Only the number is wanted: how many lines below include "agent"?
#### LISTED RECORDS ####
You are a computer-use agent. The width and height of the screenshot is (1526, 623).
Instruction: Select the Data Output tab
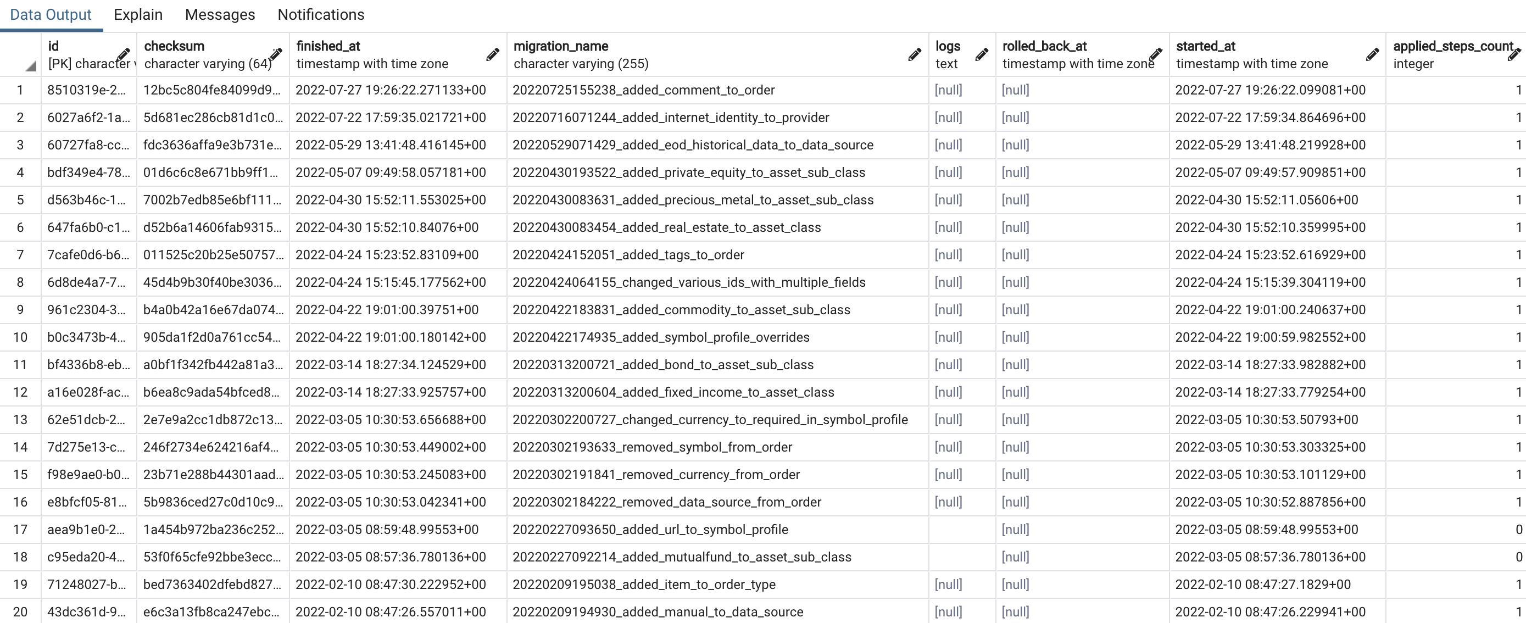tap(50, 14)
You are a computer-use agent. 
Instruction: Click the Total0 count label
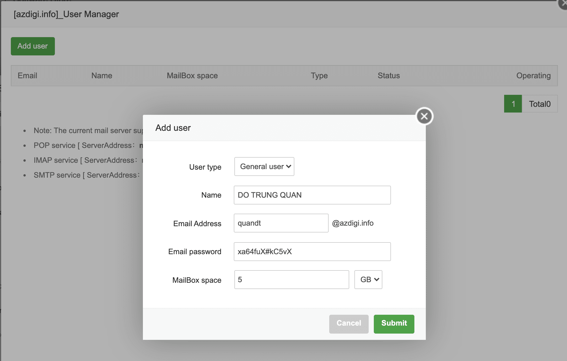(x=540, y=104)
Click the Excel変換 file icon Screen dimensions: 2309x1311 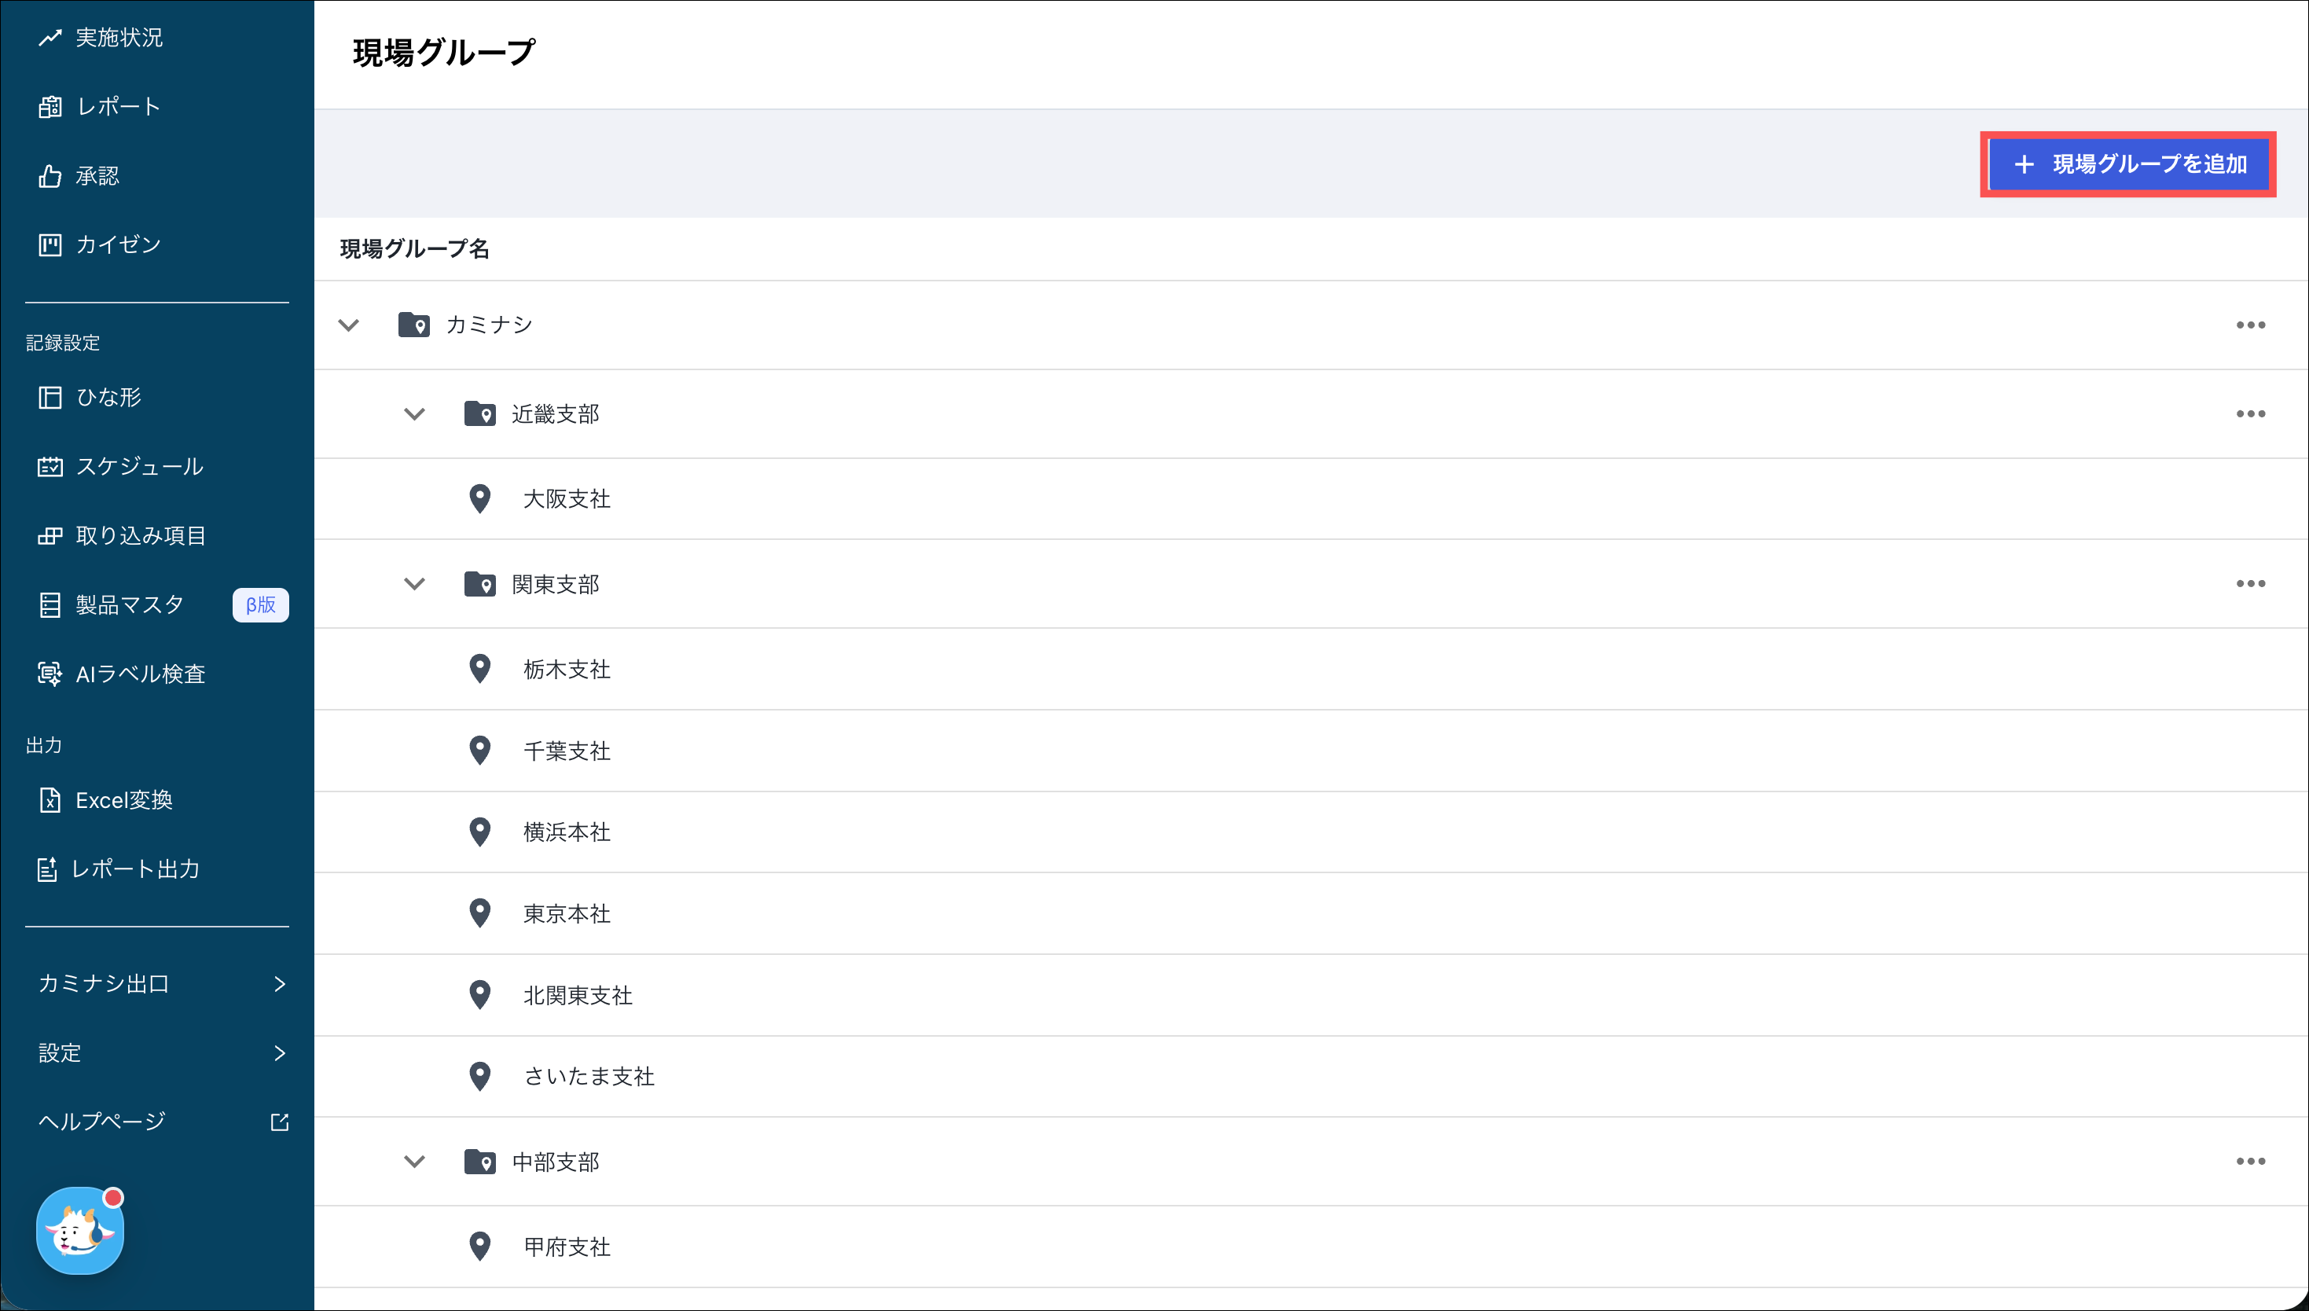pos(50,800)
####
* **REPLY**
2